*Exercise instructions*: This exercise calls for printing every record exactly once more.
━━ Records to process ━━
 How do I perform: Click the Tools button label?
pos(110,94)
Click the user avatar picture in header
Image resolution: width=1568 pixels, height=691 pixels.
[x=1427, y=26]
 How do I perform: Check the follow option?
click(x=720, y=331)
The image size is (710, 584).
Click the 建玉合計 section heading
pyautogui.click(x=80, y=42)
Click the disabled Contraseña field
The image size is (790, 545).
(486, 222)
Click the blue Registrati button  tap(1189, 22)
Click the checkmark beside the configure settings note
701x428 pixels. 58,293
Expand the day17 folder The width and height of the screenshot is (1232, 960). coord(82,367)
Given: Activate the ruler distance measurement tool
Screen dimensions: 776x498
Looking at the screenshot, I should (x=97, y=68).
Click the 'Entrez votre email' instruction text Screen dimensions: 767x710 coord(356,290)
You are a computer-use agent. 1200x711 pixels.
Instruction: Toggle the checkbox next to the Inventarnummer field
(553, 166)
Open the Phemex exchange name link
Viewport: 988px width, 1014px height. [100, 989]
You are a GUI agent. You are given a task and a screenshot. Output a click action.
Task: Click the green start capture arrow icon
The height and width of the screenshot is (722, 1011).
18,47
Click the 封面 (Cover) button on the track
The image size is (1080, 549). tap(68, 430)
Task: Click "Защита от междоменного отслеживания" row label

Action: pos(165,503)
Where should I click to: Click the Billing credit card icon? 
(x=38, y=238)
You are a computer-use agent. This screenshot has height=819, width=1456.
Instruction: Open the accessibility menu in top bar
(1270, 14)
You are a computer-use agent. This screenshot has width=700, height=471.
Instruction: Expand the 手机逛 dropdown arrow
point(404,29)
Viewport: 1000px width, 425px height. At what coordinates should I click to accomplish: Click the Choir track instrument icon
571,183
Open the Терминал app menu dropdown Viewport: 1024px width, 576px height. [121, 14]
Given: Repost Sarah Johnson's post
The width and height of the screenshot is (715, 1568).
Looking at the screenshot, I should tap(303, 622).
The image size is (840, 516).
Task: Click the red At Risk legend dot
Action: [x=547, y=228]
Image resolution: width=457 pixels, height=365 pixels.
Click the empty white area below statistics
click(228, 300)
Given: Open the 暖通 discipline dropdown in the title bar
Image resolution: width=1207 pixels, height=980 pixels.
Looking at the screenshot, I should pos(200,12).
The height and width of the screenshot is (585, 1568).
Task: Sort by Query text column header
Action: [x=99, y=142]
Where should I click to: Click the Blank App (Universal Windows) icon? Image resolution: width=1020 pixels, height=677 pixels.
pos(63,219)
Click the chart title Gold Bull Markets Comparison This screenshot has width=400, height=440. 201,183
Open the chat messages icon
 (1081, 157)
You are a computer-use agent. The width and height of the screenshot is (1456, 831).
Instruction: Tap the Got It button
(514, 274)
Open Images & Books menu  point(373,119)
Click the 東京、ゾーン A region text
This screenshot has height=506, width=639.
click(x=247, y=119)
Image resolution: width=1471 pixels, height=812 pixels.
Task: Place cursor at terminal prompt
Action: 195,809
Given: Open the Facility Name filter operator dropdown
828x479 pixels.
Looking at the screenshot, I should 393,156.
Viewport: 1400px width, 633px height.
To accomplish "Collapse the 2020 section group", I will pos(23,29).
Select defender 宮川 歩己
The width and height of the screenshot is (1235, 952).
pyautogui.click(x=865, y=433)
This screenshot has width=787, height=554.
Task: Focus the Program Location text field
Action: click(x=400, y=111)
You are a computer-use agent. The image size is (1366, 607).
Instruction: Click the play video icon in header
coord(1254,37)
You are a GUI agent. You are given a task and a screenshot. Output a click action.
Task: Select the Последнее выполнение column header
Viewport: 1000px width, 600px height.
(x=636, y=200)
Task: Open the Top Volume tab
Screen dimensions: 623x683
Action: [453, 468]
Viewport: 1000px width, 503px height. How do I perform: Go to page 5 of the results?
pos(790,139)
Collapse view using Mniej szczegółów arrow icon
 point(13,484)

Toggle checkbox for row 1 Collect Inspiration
━━━
*Solution to this problem*:
 How do I perform: Click the Tools button label?
pos(110,94)
Click the user avatar picture in header
Image resolution: width=1568 pixels, height=691 pixels.
[x=1427, y=26]
 How do I perform: Check the follow option?
click(x=720, y=331)
The image size is (710, 584).
Click the 建玉合計 section heading
pyautogui.click(x=80, y=42)
Click the disabled Contraseña field
The image size is (790, 545).
(486, 222)
Click the blue Registrati button  tap(1189, 22)
Click the checkmark beside the configure settings note
701x428 pixels. 58,293
Expand the day17 folder The width and height of the screenshot is (1232, 960). coord(82,367)
Given: Activate the ruler distance measurement tool
Screen dimensions: 776x498
Looking at the screenshot, I should (x=97, y=68).
Click the 'Entrez votre email' instruction text Screen dimensions: 767x710 coord(356,290)
You are a computer-use agent. 1200x711 pixels.
Instruction: Toggle the checkbox next to the Inventarnummer field
(553, 166)
Open the Phemex exchange name link
Viewport: 988px width, 1014px height. [100, 989]
You are a GUI agent. You are given a task and a screenshot. Output a click action.
Task: Click the green start capture arrow icon
The height and width of the screenshot is (722, 1011).
18,47
Click the 封面 (Cover) button on the track
The image size is (1080, 549). tap(68, 430)
Task: Click "Защита от междоменного отслеживания" row label

Action: pos(165,503)
Where should I click to: Click the Billing credit card icon? 
(x=38, y=238)
You are a computer-use agent. This screenshot has height=819, width=1456.
Instruction: Open the accessibility menu in top bar
(1270, 14)
You are a computer-use agent. This screenshot has width=700, height=471.
Instruction: Expand the 手机逛 dropdown arrow
point(404,29)
Viewport: 1000px width, 425px height. At what coordinates should I click to accomplish: Click the Choir track instrument icon
571,183
Open the Терминал app menu dropdown Viewport: 1024px width, 576px height. [121, 14]
Given: Repost Sarah Johnson's post
The width and height of the screenshot is (715, 1568).
Looking at the screenshot, I should tap(303, 622).
The image size is (840, 516).
Task: Click the red At Risk legend dot
Action: [x=547, y=228]
Image resolution: width=457 pixels, height=365 pixels.
Click the empty white area below statistics
click(228, 300)
Given: Open the 暖通 discipline dropdown in the title bar
Image resolution: width=1207 pixels, height=980 pixels.
Looking at the screenshot, I should pos(200,12).
The height and width of the screenshot is (585, 1568).
Task: Sort by Query text column header
Action: [x=99, y=142]
Where should I click to: Click the Blank App (Universal Windows) icon? Image resolution: width=1020 pixels, height=677 pixels.
pos(63,219)
Click the chart title Gold Bull Markets Comparison This screenshot has width=400, height=440. 201,183
Open the chat messages icon
 (1081, 157)
You are a computer-use agent. The width and height of the screenshot is (1456, 831).
Instruction: Tap the Got It button
(514, 274)
Open Images & Books menu  point(373,119)
Click the 東京、ゾーン A region text
This screenshot has height=506, width=639.
click(x=247, y=119)
Image resolution: width=1471 pixels, height=812 pixels.
Task: Place cursor at terminal prompt
Action: 195,809
Given: Open the Facility Name filter operator dropdown
828x479 pixels.
Looking at the screenshot, I should 393,156.
Viewport: 1400px width, 633px height.
To accomplish "Collapse the 2020 section group", I will pos(23,29).
Select defender 宮川 歩己
The width and height of the screenshot is (1235, 952).
pyautogui.click(x=865, y=433)
This screenshot has width=787, height=554.
Task: Focus the Program Location text field
Action: click(x=400, y=111)
You are a computer-use agent. The image size is (1366, 607).
Instruction: Click the play video icon in header
coord(1254,37)
You are a GUI agent. You are given a task and a screenshot. Output a click action.
Task: Select the Последнее выполнение column header
Viewport: 1000px width, 600px height.
(x=636, y=200)
Task: Open the Top Volume tab
Screen dimensions: 623x683
Action: [453, 468]
Viewport: 1000px width, 503px height. How do I perform: Go to page 5 of the results?
pos(790,139)
Collapse view using Mniej szczegółów arrow icon
 point(13,484)

Toggle checkbox for row 1 Collect Inspiration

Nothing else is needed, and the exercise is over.